Cinema is changing. We need talent'
Slowly and steadily actor Rajkummar Rao has proved he's an actor both audiences and filmmakers can rely on to deliver
As an actor, actor Rajkummar Rao is all about performances. Last seen in Ramin Bahrani’s The White Tiger opposite Priyanka Chopra, Rao let a new guy, Gourav Adarsh, bask in the glory of the film’s success.

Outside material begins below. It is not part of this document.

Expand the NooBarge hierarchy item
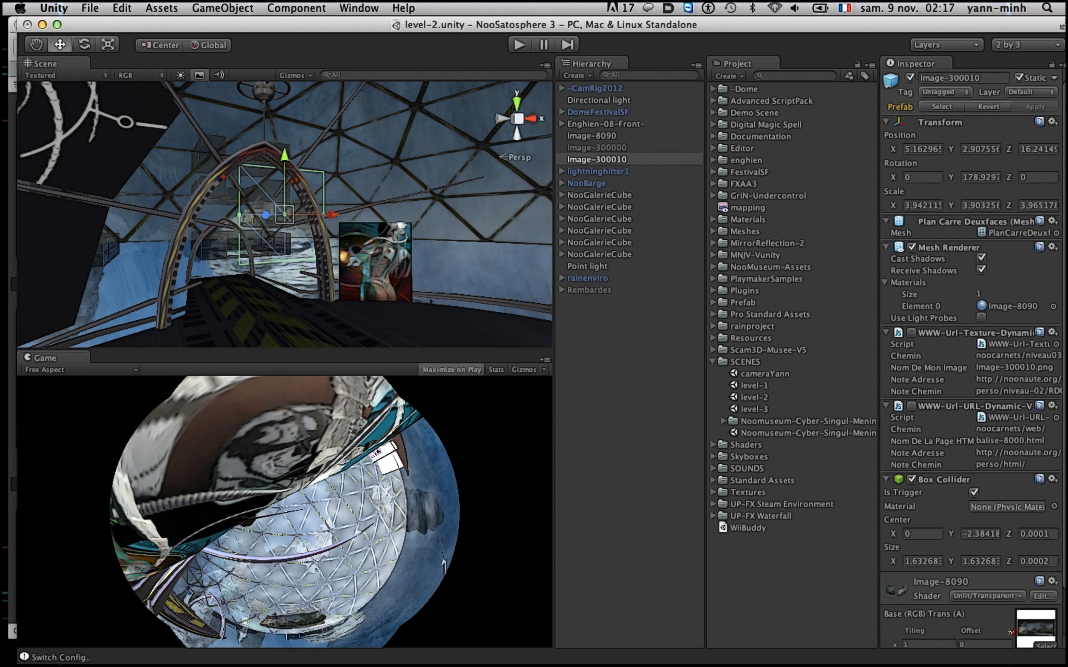 coord(562,183)
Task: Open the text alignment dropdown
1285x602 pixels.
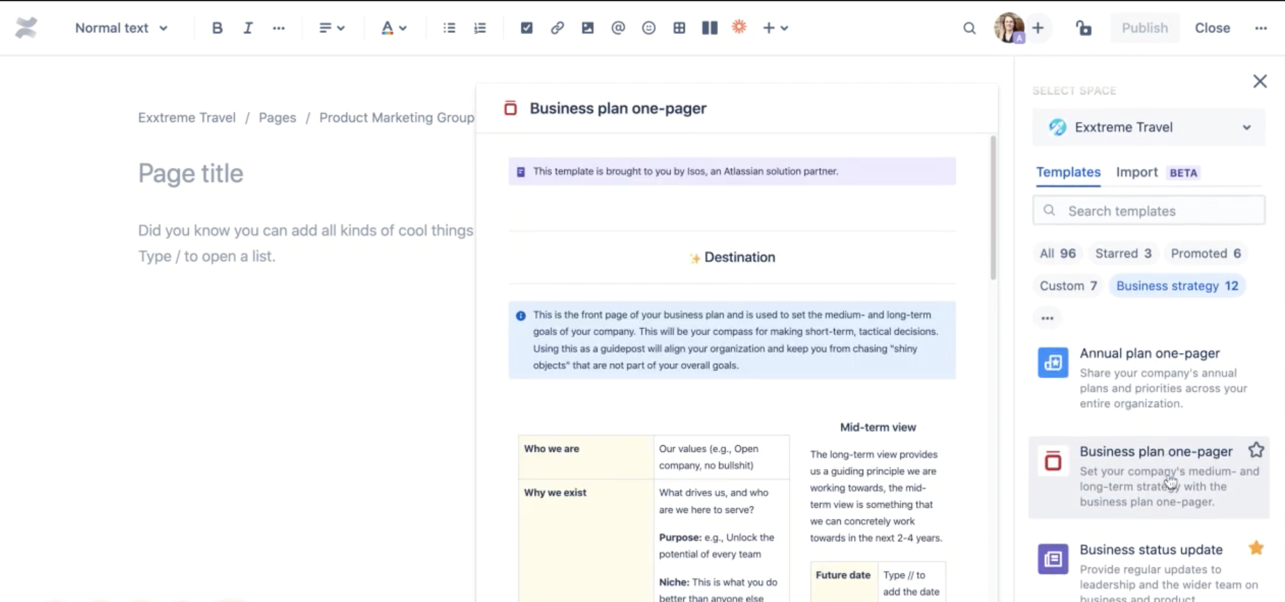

Now with his upcoming film, Badhaai Do, a sequel to the 2018-super hit film Badhaai Ho, a normally thin-framed Rajkummar Rao has bulked up for his role as a cop. “Playing a cop is always exciting for me. I am shooting in Dehradun for the film and there is another film, the remake of the 2020-Telugu film Hit, in which I am playing a cop. It is an exciting story,” says Rao who admits to have loved some cop roles in movies. “I am a big fan of films like Ardh Satya, Shool and Ab Tak Chhappan. I really like those kinds of characters. And these characters would be my reference when I play a cop,” says Rao.
Treating an acting bug
According to Rao, acting was the only talent he had. “I fell in love with my art when I was a kid. I was never chasing fame and money; this is what I wanted to do. I did theatre and went to the Film Institute as I did not want to come here unprepared,” he says talking about how he went about with his preparations for the craft. “You’ll have friends who’ll say that you do very good mimicry and impressions and look good too. And they’ll ask you to go to Mumbai and be an actor. But it is not that simple.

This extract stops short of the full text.